What is being asked: Using only the entries below, copy exactly the lines that begin at the one with "Where should I click to: Open" and end at the one with "Where should I click to: Uncheck", both included. Drop the pictures.
── Given data ──
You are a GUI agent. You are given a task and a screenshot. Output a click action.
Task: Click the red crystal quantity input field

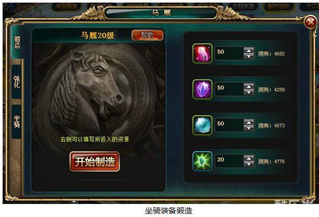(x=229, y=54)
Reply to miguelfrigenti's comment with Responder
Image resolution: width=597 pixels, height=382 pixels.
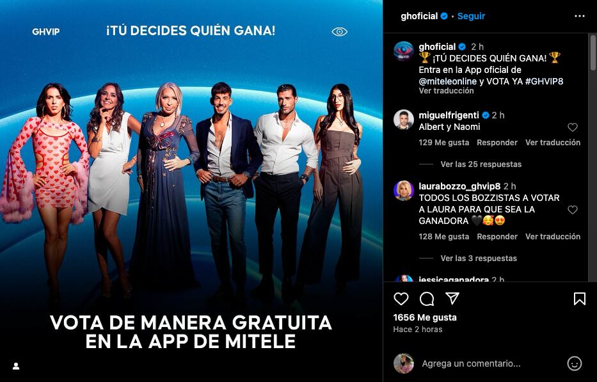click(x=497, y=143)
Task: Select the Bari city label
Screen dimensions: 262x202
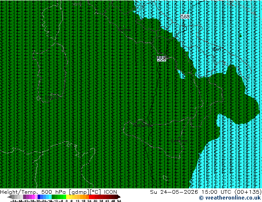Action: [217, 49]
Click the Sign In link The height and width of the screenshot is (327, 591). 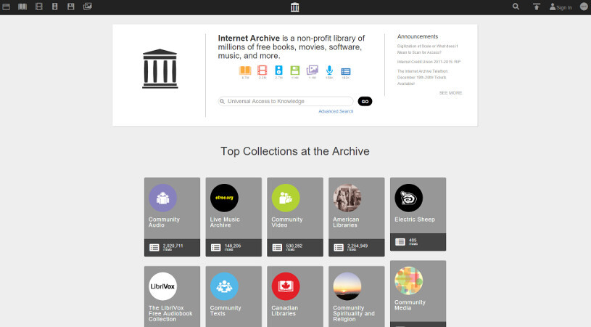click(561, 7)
───
── Given data ──
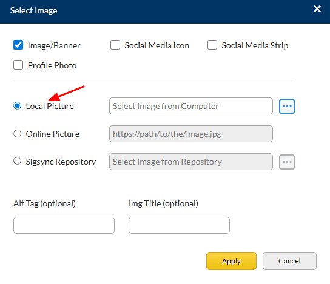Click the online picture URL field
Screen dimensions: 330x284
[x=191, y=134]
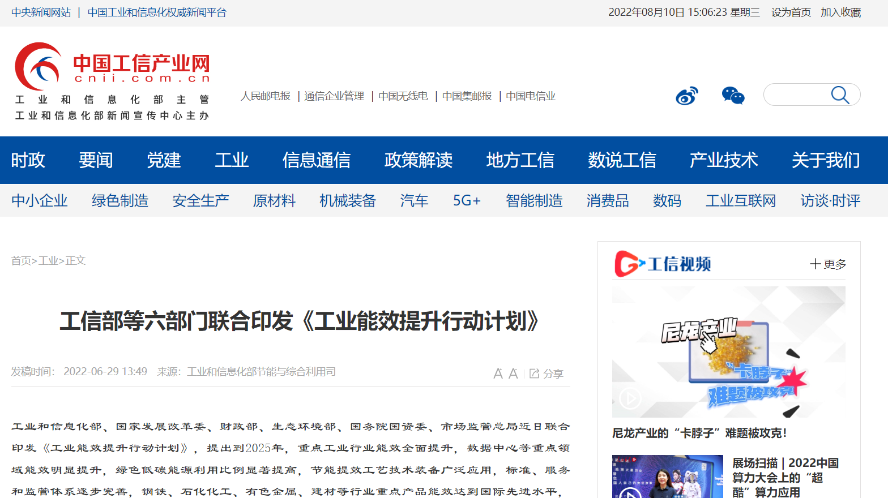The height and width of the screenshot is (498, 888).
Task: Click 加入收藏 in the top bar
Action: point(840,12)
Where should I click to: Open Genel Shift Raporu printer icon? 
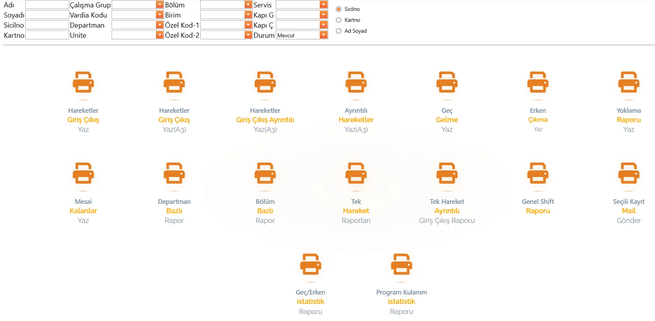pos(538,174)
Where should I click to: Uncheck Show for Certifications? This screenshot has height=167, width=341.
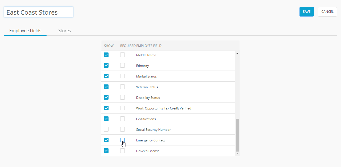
───
Exercise solution:
Where should I click to: Open Genel Shift Raporu printer icon? 
pos(538,174)
Where should I click to: Uncheck Show for Certifications? This screenshot has height=167, width=341.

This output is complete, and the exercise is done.